Dumbbell Around Pullover
Strengthen your chest & shoulders with this challenging dumbbell exercise! Controlled movements are key for a safe & effective workout.

Required Equipment
Muscle Groups
Primary
Secondary
Instructions
1. Begin by lying flat on a bench with your knees bent and feet flat on the floor for stability.
2. With a dumbbell in each hand, press the weights above your chest with palms facing each other, using a neutral grip.
3. Slowly lower the dumbbells in an arc motion to your sides, maintaining a slight bend in your elbows, until they are level with your body or the bench. Keep the movement controlled.
4. Once your arms are parallel to the bench and fully extended to your sides, engage your chest and shoulder muscles to reverse the motion, bringing the dumbbells back up and over your chest in the same arc motion.

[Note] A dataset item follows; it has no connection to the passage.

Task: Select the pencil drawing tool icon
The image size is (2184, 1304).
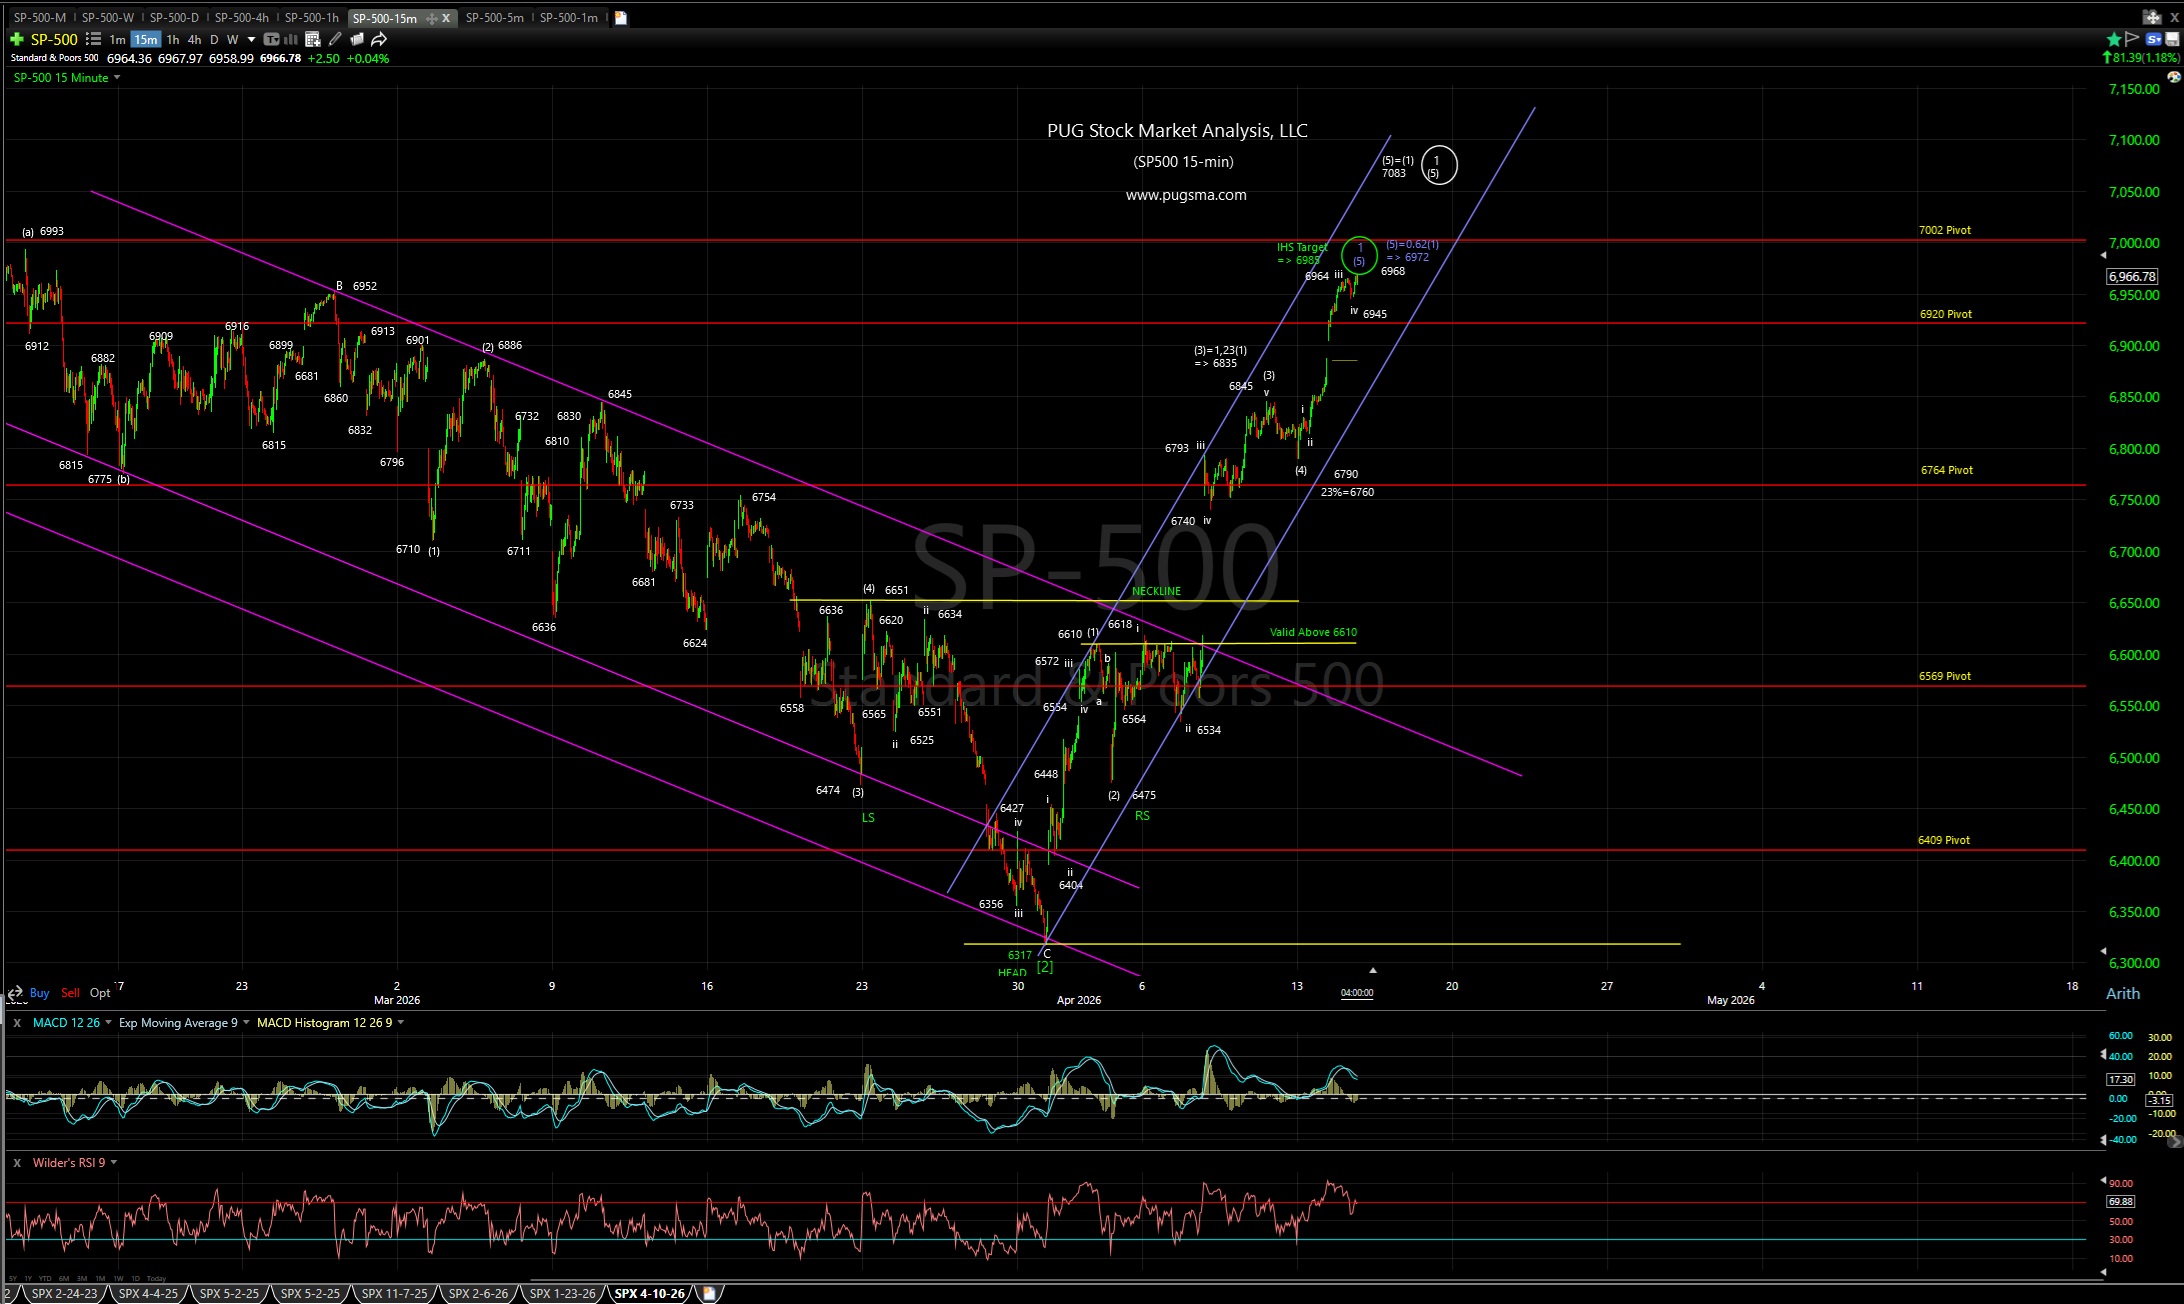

5. Continue the movement pattern, resembling an "around the world" motion with the weights traveling in a circular path above your chest.
6. Perform the repetitions as per your workout program, maintaining good form throughout the exercise. Avoid letting the dumbbells touch as you bring them over your chest to maintain tension on the muscles.
7. Once completed, carefully rack the weights or place them on the ground before sitting up to prevent strain.
Safety Tips: - Ensure that you start with a weight that you can control for the entire range of motion. - Keep the movement fluid and avoid any jerky motions that can affect the shoulder joint. - It's essential to maintain constant muscle tension and not let the dumbbells rest on your chest at any point during the exercise. - If you have any existing shoulder injuries, consult a fitness professional before incorporating this exercise into your routine.